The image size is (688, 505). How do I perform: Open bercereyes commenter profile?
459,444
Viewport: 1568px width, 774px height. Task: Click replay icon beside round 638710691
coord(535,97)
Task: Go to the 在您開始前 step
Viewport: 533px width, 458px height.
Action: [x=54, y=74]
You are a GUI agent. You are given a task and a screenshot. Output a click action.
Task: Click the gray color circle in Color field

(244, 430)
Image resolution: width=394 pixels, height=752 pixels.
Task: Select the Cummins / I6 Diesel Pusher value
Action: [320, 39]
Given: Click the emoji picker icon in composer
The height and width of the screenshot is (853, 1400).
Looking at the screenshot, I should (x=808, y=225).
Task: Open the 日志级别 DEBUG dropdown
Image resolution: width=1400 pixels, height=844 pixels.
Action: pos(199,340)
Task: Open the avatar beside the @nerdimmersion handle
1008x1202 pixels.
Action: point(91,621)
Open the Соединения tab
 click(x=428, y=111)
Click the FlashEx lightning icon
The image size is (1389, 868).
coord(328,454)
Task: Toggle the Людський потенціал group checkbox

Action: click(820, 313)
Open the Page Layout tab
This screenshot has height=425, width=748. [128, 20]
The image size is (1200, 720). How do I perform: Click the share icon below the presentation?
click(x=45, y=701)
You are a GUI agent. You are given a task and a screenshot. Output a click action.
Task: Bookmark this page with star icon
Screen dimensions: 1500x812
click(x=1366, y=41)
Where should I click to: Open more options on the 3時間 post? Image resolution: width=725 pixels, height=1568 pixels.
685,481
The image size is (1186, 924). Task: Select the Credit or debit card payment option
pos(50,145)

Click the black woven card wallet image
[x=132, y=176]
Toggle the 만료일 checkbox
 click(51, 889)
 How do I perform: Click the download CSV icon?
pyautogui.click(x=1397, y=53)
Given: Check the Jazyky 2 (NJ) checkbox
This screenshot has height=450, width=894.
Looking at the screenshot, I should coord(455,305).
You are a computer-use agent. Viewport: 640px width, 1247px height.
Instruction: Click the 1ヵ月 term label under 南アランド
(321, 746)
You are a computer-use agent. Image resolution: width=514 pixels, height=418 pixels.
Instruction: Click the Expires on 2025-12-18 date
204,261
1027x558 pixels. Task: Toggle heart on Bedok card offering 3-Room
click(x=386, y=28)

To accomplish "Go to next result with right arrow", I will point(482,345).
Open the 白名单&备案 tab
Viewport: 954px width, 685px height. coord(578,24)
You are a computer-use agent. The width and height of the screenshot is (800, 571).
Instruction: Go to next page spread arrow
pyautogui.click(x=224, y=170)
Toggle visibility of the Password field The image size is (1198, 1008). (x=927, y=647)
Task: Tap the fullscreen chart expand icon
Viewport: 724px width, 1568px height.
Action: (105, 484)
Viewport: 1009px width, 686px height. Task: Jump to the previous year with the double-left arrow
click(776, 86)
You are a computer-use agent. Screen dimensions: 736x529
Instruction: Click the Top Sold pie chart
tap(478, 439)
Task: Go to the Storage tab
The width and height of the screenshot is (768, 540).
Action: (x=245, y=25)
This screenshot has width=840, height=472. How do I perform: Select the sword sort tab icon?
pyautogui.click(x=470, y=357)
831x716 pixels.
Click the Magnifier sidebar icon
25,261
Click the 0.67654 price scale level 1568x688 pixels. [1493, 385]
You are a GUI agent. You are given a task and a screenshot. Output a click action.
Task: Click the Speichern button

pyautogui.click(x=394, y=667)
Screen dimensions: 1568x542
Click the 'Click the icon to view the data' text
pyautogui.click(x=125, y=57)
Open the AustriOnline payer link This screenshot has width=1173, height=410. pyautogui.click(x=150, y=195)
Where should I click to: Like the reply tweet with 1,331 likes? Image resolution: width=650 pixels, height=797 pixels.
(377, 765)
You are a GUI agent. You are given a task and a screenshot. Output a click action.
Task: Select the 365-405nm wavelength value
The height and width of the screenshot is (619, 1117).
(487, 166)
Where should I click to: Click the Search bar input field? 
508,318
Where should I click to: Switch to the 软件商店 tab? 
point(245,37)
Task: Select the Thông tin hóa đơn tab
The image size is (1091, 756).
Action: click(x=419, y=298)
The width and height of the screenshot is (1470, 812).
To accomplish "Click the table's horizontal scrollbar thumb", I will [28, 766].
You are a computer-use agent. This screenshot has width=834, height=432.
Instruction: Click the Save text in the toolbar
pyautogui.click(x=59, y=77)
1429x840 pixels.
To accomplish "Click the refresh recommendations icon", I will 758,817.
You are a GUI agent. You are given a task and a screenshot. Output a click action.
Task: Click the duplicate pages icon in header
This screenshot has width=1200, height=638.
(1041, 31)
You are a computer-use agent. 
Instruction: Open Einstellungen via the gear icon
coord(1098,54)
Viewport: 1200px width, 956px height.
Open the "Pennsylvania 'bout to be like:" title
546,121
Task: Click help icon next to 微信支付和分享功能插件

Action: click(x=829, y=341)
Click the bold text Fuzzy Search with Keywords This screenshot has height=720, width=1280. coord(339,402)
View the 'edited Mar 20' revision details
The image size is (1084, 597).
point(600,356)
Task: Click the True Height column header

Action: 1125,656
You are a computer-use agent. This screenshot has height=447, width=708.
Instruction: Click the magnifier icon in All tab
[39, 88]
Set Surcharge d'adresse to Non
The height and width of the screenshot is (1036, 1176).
════════════════
WORK ITEM:
Write out only the lines that run from the line containing "Screen dimensions: 1500x812" through the line containing "Task: Go to the Storage tab", both included, exactly as they appear above.

PROBLEM SOLUTION:
Screen dimensions: 1500x812
click(x=1366, y=41)
Where should I click to: Open more options on the 3時間 post? Image resolution: width=725 pixels, height=1568 pixels.
685,481
The image size is (1186, 924). Task: Select the Credit or debit card payment option
pos(50,145)

Click the black woven card wallet image
[x=132, y=176]
Toggle the 만료일 checkbox
 click(51, 889)
 How do I perform: Click the download CSV icon?
pyautogui.click(x=1397, y=53)
Given: Check the Jazyky 2 (NJ) checkbox
This screenshot has height=450, width=894.
Looking at the screenshot, I should coord(455,305).
You are a computer-use agent. Viewport: 640px width, 1247px height.
Instruction: Click the 1ヵ月 term label under 南アランド
(321, 746)
You are a computer-use agent. Image resolution: width=514 pixels, height=418 pixels.
Instruction: Click the Expires on 2025-12-18 date
204,261
1027x558 pixels. Task: Toggle heart on Bedok card offering 3-Room
click(x=386, y=28)

To accomplish "Go to next result with right arrow", I will point(482,345).
Open the 白名单&备案 tab
Viewport: 954px width, 685px height. coord(578,24)
You are a computer-use agent. The width and height of the screenshot is (800, 571).
Instruction: Go to next page spread arrow
pyautogui.click(x=224, y=170)
Toggle visibility of the Password field The image size is (1198, 1008). (x=927, y=647)
Task: Tap the fullscreen chart expand icon
Viewport: 724px width, 1568px height.
Action: (105, 484)
Viewport: 1009px width, 686px height. Task: Jump to the previous year with the double-left arrow
click(776, 86)
You are a computer-use agent. Screen dimensions: 736x529
Instruction: Click the Top Sold pie chart
tap(478, 439)
Task: Go to the Storage tab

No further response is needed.